> DOCUMENT PASSAGE:
Mrs. Brushett: Is it safe to say, then, that your resources may remain in the region more directly in the communities than with other financial institutions?

Mr. McVeigh: That's a very safe bet. There are some fine examples of that, particularly VanCity, the largest credit union in Canada, where last year - and Mr. Knight can correct me on this - in the proximity of 8% was returned back to the community and to its members for community use.

The Chairman: We have a brief question from Mr. Solberg.

Mr. Solberg: Actually this is a brief comment. I just want to say that I think it's very important that the Department of Finance consider these requests very seriously. We've talked over the last while about the need to have more competition in all the various pillars of finance in the country, and I would just encourage the Finance officials who will be looking at this to be mindful of the need to support the credit unions and encourage competition overall.

The Chairman: Thank you very much, Mr. Solberg.

> EXTRACTED INFORMATION:
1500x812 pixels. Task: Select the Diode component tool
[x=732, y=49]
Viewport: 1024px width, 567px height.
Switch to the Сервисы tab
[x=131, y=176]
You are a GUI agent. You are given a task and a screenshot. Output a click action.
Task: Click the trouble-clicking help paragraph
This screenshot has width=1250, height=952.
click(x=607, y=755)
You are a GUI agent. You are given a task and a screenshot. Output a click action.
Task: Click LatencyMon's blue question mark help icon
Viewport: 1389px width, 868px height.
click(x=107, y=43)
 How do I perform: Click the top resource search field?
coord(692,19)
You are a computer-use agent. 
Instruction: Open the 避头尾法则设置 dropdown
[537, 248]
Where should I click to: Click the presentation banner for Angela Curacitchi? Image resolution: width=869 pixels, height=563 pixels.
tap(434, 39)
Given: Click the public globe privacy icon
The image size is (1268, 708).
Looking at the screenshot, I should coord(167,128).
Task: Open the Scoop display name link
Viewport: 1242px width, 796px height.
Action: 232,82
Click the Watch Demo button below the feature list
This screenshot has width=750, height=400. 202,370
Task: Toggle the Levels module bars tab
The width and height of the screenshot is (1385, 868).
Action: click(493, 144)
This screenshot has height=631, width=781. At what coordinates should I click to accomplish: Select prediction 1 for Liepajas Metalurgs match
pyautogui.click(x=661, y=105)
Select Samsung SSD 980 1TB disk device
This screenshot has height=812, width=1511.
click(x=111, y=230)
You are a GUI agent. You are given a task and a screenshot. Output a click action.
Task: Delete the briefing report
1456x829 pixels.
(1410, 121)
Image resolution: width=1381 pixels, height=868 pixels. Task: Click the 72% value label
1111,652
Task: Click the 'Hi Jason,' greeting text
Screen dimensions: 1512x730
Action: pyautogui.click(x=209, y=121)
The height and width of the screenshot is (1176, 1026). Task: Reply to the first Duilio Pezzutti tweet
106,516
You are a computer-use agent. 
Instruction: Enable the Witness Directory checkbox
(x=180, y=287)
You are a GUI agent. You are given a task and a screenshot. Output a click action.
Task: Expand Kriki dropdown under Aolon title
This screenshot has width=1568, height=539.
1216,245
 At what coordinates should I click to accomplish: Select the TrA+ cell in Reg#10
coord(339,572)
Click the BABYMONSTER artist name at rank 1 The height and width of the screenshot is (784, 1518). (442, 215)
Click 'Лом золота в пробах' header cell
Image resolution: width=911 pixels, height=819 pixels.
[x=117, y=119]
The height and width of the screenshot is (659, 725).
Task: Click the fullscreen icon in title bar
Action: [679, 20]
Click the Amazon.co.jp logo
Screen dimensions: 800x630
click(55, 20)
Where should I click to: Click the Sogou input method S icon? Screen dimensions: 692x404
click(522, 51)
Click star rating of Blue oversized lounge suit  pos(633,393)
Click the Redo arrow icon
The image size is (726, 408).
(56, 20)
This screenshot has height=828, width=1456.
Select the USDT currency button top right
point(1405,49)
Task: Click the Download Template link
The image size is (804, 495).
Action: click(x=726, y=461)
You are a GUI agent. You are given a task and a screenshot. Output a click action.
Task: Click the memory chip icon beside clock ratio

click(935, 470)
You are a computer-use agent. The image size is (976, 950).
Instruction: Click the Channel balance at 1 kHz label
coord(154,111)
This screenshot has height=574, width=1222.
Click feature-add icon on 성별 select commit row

> WHAT YOU NEED TO DO: Continue the committee hearing transcript on credit unions from its final line.

> OUTPUT:
I think all of us share Mr. Solberg's concern that we want to make sure you have a full hearing and an opportunity to work with Finance officials as you have in the past to work out any differences you may have. We certainly want the response of Finance officials if they do not accept your recommendations, and we also expect to hear back from you on how these discussions are proceeding.

We know that the cooperative movement, the credit association movement, has played a very valuable role throughout the history of Canada in helping a lot of people who might not otherwise have had access to certain types of services and goods. We commend you for your efforts in expanding and taking your industry and sector into the 21st century, meeting the technological challenges that lie out there. You are a very valued and valuable part of our financial structure in Canada. Thank you very much for being with us.

Mr. McVeigh: Thank you, Mr. Chairman and your committee, for hearing us. We appreciate it.

The Chairman: We will take a five-minute break.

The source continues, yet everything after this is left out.